Voiski, pilier de la scène techno française depuis bon nombre d’années maintenant, véritable artisan d’un son à la française où l’atmosphère est ciselée, les rythmes précis, et les mélodies à la fois entraînantes et attachantes. Luc Kheradmand aka Voiski s’est livré à l’exercice du Ten Essentials pour  tenter, de manière personnelle et subjective, de clore la décennie 2010-2019. Il est par ailleurs ce soir à l’IBOAT en live, une belle occasion à ne pas manquer de faire la fête, accompagné du jeune talent émergent CEM et de notre technicien local Loner. Pour faire cette sélection, Voiski m’a expliqué qu’il s’est penché sur ses souvenirs et sur les morceaux qu’il a encore joué en novembre / décembre et qui sont de cette décennie. Avec un retour sur chacun de ces morceaux, plongez dans son univers en 10 tracks.

Voiski, son Ten Essentials de 2010 à 2019

Entro Senestre – La Caccia (2010)

Un disque que j’ai beaucoup usé cette année-là, il m’a été offert par Willie Burns le créateur du label WT Records sur lequel j’ai sorti un de mes premiers (et meilleurs) disques avec mon duo de techno pop Kartei.

Steve Moore – Frigia (2011)

Cette année-là j’ai fait une double découverte : celle d’un label qui a changé ma vie, L.I.E.S., et d’un artiste, Steve Moore, qui n’aura cessé de m’inspirer pendant toute cette dernière décennie. Ce morceau magique reste une des pièces de musique électronique les plus remarquable à mes yeux aujourd’hui.

Vril – mnml ssg special (2012)

C’est l’année où j’ai découvert Vril, sa musique d’abord avec le track UV sur ostgut et ce podcast de mnmlssg, et puis le gaillard par la suite. La légende dit qu’on s’est rencontré au pied d’une montagne, en traversant une jungle menant à une plage taïwanaise. Quelques mois plus tard on s’est retrouvé à faire un live ensemble au RexClub dans un nouveau groupe nommé Vrilski.

Chris Mitchell – Eyedeal (2013)

C’est un morceau que je joue pratiquement tout le temps encore aujourd’hui. Dans mes sets il fait office de Tool émotionnel, il a une mécanique unique qui monte en pression et un superbe travail harmonique dans le background.

Dopplereffekt – Delta Wave (2014)

En 2014 on a beaucoup parlé du track d’Objekt sur ce même EP mais c’est celui de Dopplereffekt que je retiens,  pour toujours intemporel, comme le reste de la discographie de Gerald Donald.

Mark Forshaw – For No One (2015)

Un morceau de 2015 que je joue encore énormément, Mark Forshaw – For No One, un killer de warm up acid et d’une efficacité redoutable.

Outer Space – 18:47 (2016)

Sur le mini album Gemini Suite de Outer Space, le groupe d’ambient qui m’aura le plus touché au cours de ces dix dernières années. J’ai le souvenir d’avoir écouté l’enregistrement de cette pièce pour la première fois chez Wata Igarashi qui l’avait en CD-R collector, on en avait les larmes aux yeux. Le travail John Elliott plus généralement est incroyable et incontournable.

Moon Temple – Bay Of Rainbows (2017)

Ce morceau acid, coloré et groovy est incroyable et inexplicablement méconnu. Je le joue encore très souvent. Il fait toujours son petit effet et offre aux danseurs et à moi-même de grands moments d’émotion !

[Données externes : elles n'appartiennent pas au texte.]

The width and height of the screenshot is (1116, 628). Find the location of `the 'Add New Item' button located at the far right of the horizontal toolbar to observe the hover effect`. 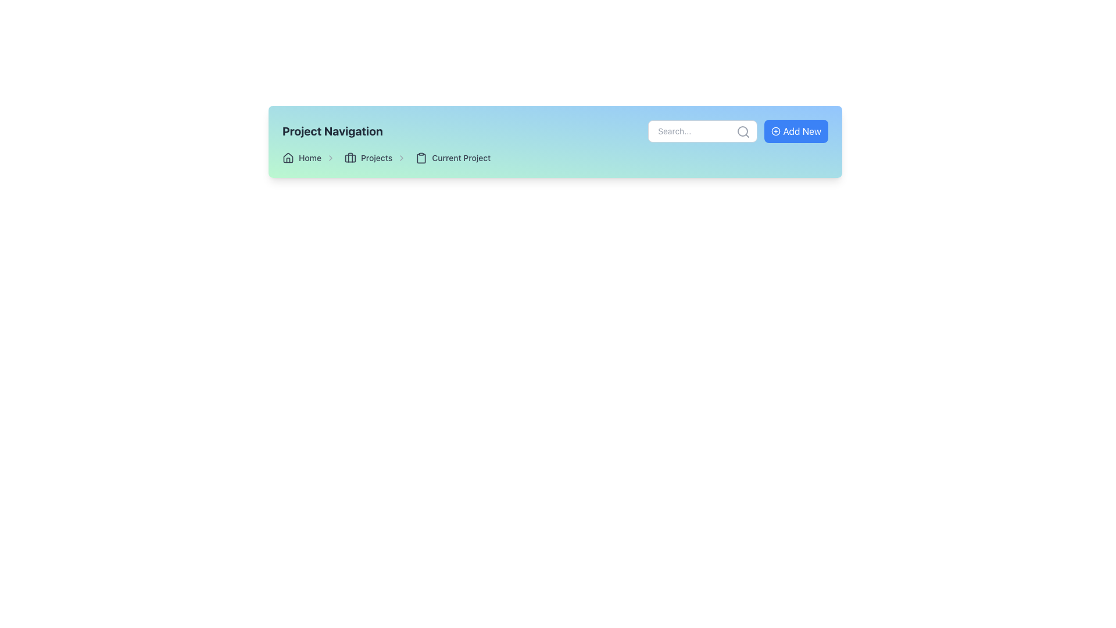

the 'Add New Item' button located at the far right of the horizontal toolbar to observe the hover effect is located at coordinates (796, 131).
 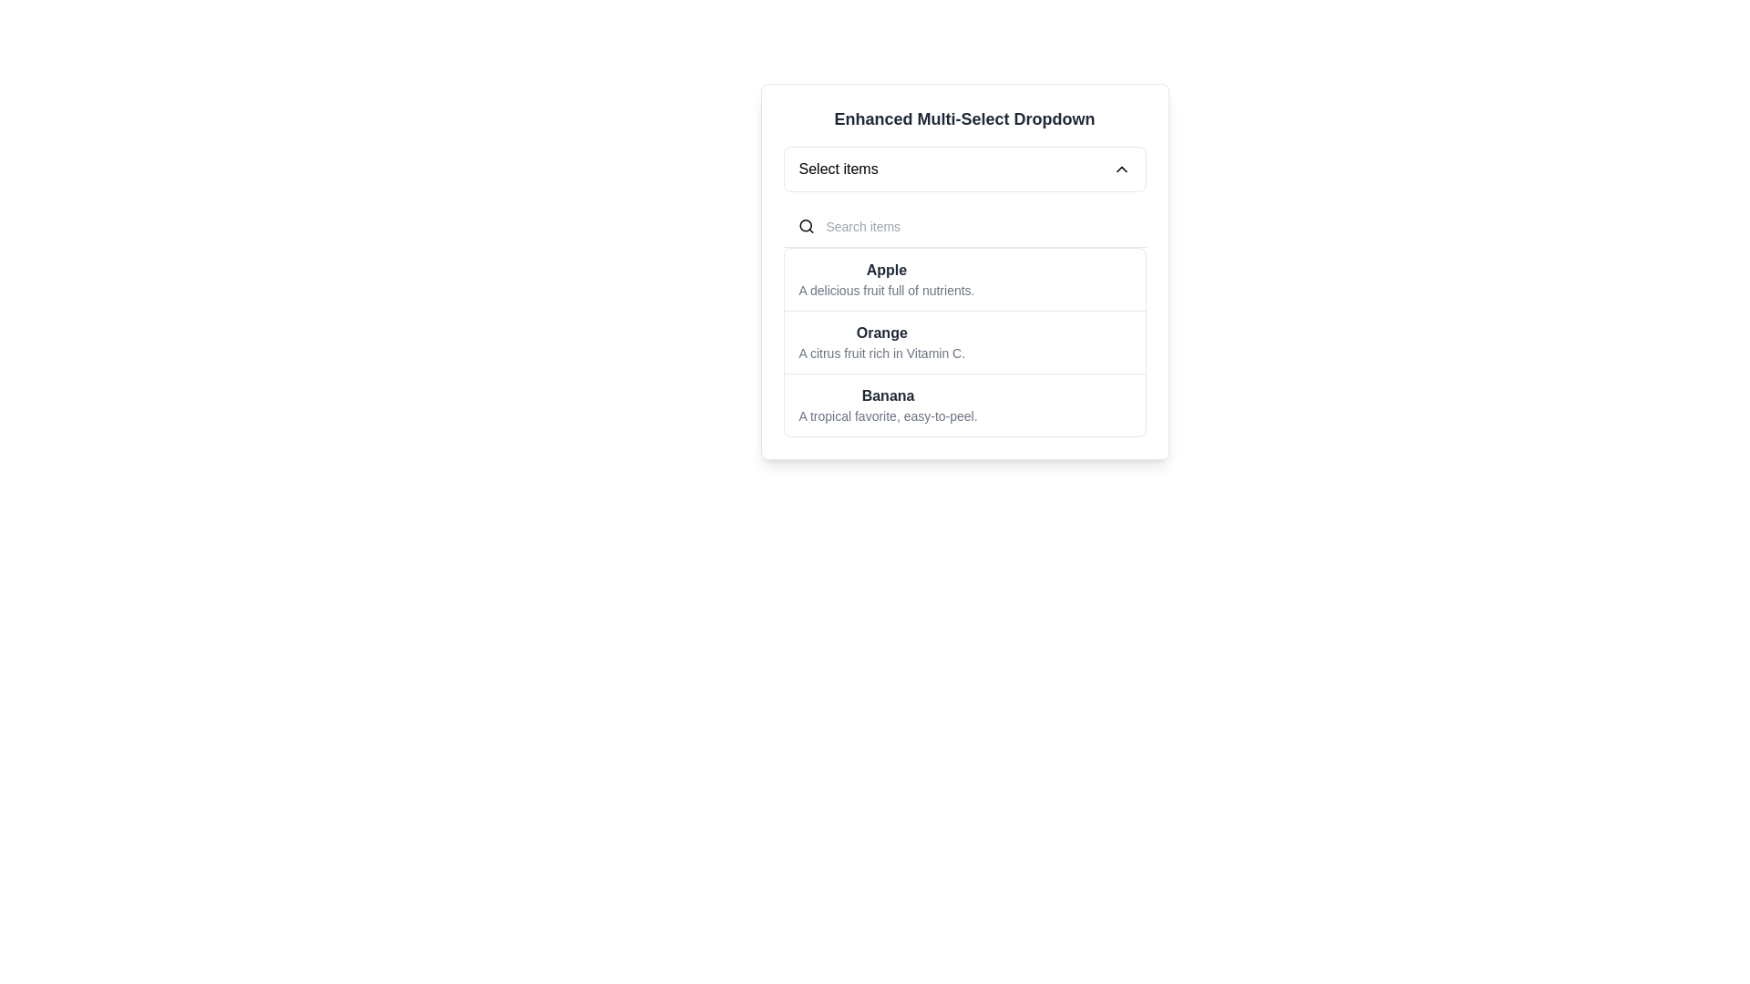 What do you see at coordinates (963, 404) in the screenshot?
I see `to select the list item displaying 'Banana' in bold followed by 'A tropical favorite, easy-to-peel.'` at bounding box center [963, 404].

154 – wherever you go (2018)

De cette année je retiendrai le grand retour de 154 avec cet EP sorti après 14 ans d’absence. Newworldaquarium (Jochem Peteri) est certainement l’artiste qui m’a le plus influencé dans mon travail depuis très jeune. Ce disque peut sembler interminable à première écoute mais c’est un choix sentimental, il me rappelle son album Strike sorti en 2004 qui a été un disque très important pour moi. C’est un peu comme retrouver mon meilleur ami perdu de vue pendant des années, qui revient sans avoir changé d’un poil, je ne me lasse pas de l’écouter.

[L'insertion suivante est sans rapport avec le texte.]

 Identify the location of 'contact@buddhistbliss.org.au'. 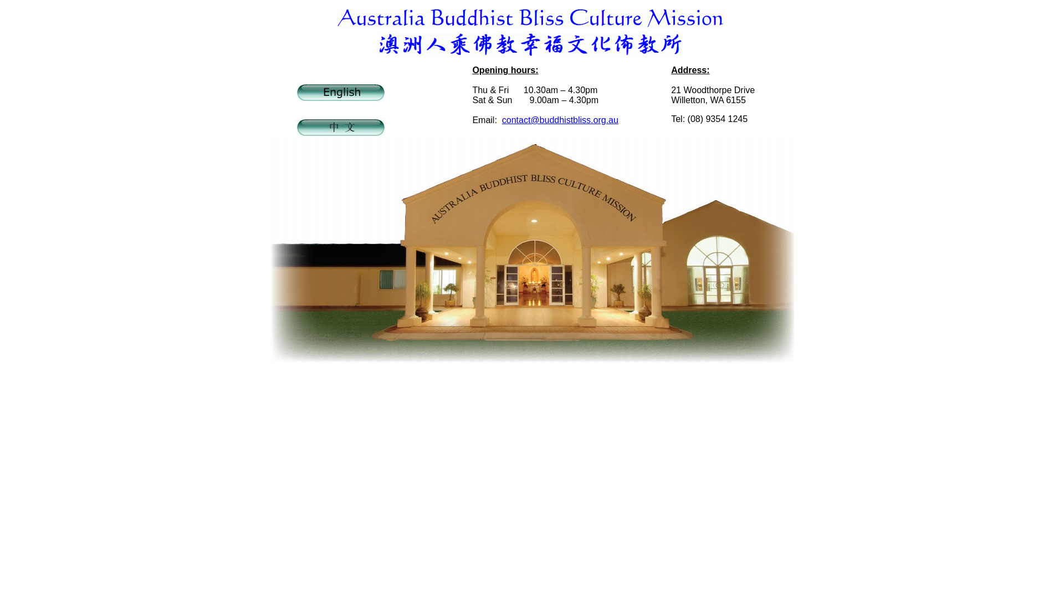
(560, 120).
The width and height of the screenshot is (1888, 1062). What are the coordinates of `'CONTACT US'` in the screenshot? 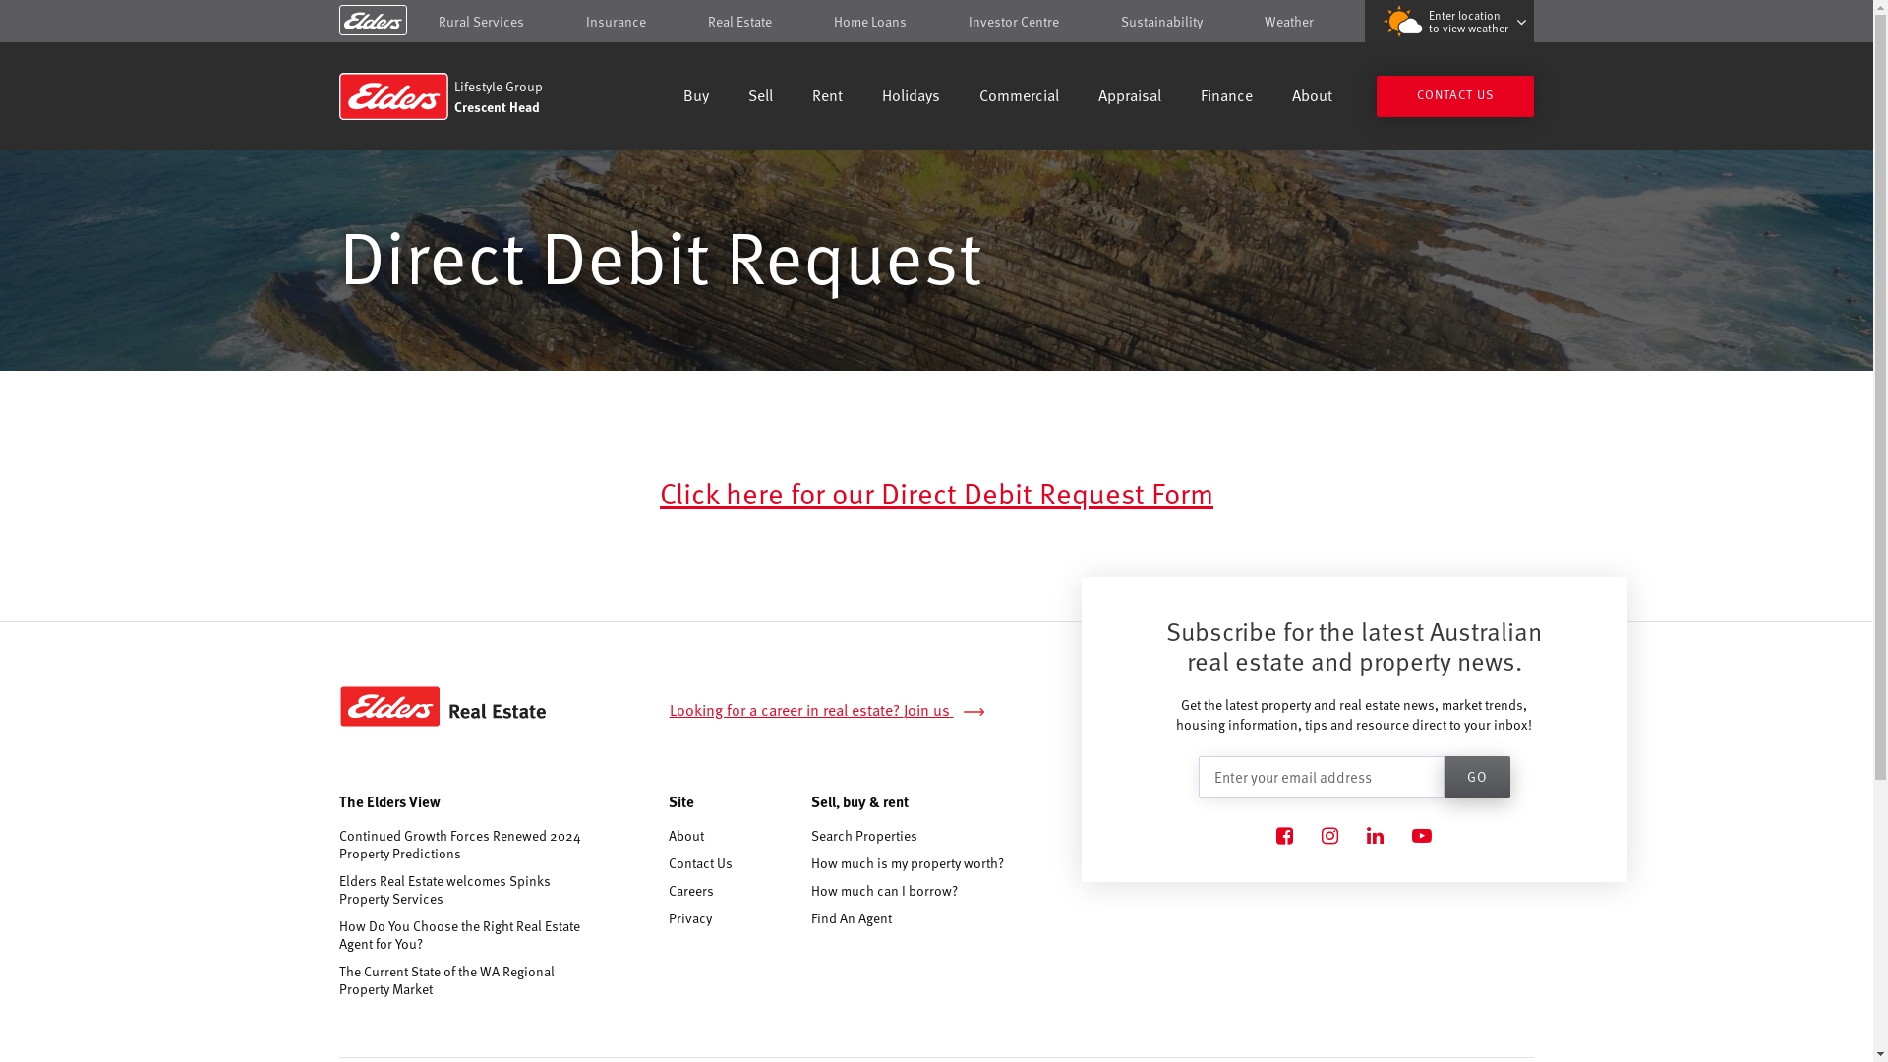 It's located at (1454, 95).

Kali Malone – The Sacrificial Code (2019)

Le disque que j’ai le plus admiré cete année est sûrement cet album de Kali Malone : près de deux heures d’orgue enregistrée sans reverb au plus près des instruments joué lentement d’une manière minimale et répétitive, induisant une expérience hypnotique proche d’un Steve Reich ou d’Arvo Pärt, deux compositeurs que j’ai énormément écouté dans ma jeunesse. Un album quasi mystique qui incite à la contemplation et l’introspection personnelle.